The 1659 'Census' of Sir William Petty, a Cromwellian survey of Ireland and its inhabitants, has Power as a 'Principal Irish Name' P.I.N.) where we would expect to find it; Power also appears as a 'titulado' or landholder/gentry name.
9 Power (all P.I.N. families except where stated) in Decies (all locations given here are baronies) + 2 Power tituladoes, Pierce and John; 11 Power & Poer in Cosmore & Cosbride; 12 Power in Glanahiry (Glenahiry Barony); 130 Power in Upperthird + no less than 10 of the name as tituladoes(!); 138 Power in Middlethird; 69 Power in Galtire; 8 Power in City of Waterford.
7 Power in Bargie (Bargy Barony; 16 Power in Shelbyrne; 11 Power in Bantrie.
21 Powre in Iffa & Offa; 16 Power in Eliogurty + Peirse Power, gentleman.
8 Power in Gowran; 8 Powre & Poore in Iverke; 8 Power & Poore in Knocktopher; 9 Power in Kells; 8 Power in City *& Liberties of Kilkenny.
By the mid 19th century, looking at the Power households in Griffith's Primary Valuation', the top counties were Waterford -1628, Kilkenny -341, Tipperary- 324, Wexford- 297, Cork- 217 and Limerick- inc city 128. The total households was 3315.
R.E. Matheson, the Registrar General compiled a 'Special Report...' on names,based on the 1890 births distribution figures.
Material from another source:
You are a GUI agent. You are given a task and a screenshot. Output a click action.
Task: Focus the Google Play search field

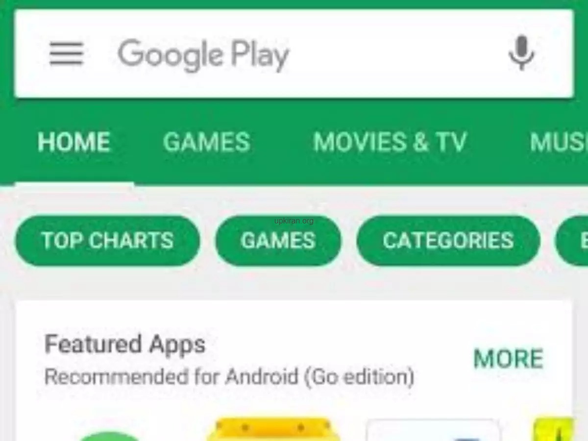(294, 54)
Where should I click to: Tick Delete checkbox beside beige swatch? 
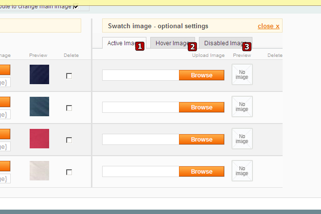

For Power, of the 272 births, all except 17 were in Co Waterford! It ranked 54th in the top 100 surnames in Ireland that year, and it was the first in Co Waterford.
A footnote on the Arms: generally the simpler the blazon the more ancient the coat of arms; and this is true of the Power arms. Strictly speaking it was the Normans who introduced personal arms into Ireland, in the sense that they were used on the continent, as means of identification in battle. This practice was adapted to the Celtic association of animals/emblems with tribes and families. The Power arms are a model of their kind.
Tyrone Power (1795-1841) actor and writer, born either in Co Waterford, or in Swansea, Wales of Waterford parents. It was written in a 19th century source that his real name was Powell; this is unlikely in the opinion of the present writer. He performed in both Dublin and London. He spent some time in the U.S. and published in 1836 'Impressions of America'. He went to the states again in 1840; he embarked on the steamer 'President' in March 1841 for the return voyage, but the ship was lost at sea.
His namesake, the American actor Tyrone Power (1914-1958) whose dashing good looks won him a devoted following as a Hollywood screen idol from the 30s to the 50s, was actually the great grandson of the foregoing. His own ancestry was a mix of Irish, English, French and German!
Ned Power (1929-2007) hurling hero of Co Waterford in the 50s and 60s. He was part of the team that won the All-Ireland, against Kilkenny, in 1959. Added to this honour were the three Munster provincial titles. He played for Tallow GAA.